По завершении тяжбы Леонардо готов был вернуться в Милан. За все восемь месяцев, которые ему поневоле пришлось провести во Флоренции, он ни разу не коснулся кистью стены с незаконченной «Битвой при Ангиари», и у него не возникало ни малейшего желания это делать. Мне кажется, он так и не нашел способа выполнить эту роспись так, чтобы она его устраивала, и потому решил бросить ее совсем и возвратиться в город, где его широким интересам нашлось бы лучшее применение.

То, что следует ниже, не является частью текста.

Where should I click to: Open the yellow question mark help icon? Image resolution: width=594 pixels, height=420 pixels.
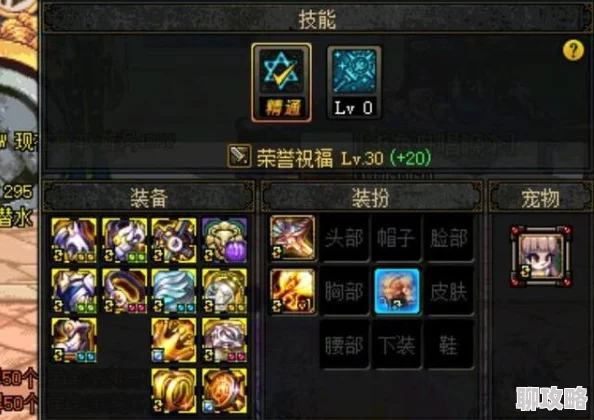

Но он вдруг забеспокоился, что мог утратить благоволение французских правителей Милана. Его отлучка слишком затянулась, его просьба предоставить ему те права на воду, которые пожаловал ему сам король, натолкнулась на какие-то препятствия, а некоторые из его писем, отправленных Шарлю д’Амбуазу, наместнику короля в Милане, так и остались без ответа. Поэтому Леонардо послал в Милан Салаи, чтобы тот оценил положение на месте и лично доставил Шарлю очередное письмо. «Подозреваю, что моя скромная признательность за великие благодеяния, полученные мною от Вашего Превосходительства, наскучила вам, и по этой причине вы не ответили на многие письма, которые я вам направлял, — писал Леонардо. — Теперь же я посылаю к вам Салаи, дабы он известил Ваше Превосходительство о том, что моя тяжба с братьями уже близится к завершению, и я надеюсь оказаться в Милане к Пасхе». Он добавил, что приедет с подарками. «Я привезу с собой двух мадонн, картины разной величины, предназначенные для христианнейшего короля или же для всякого иного, кого Ваша Светлость пожелает ими одарить».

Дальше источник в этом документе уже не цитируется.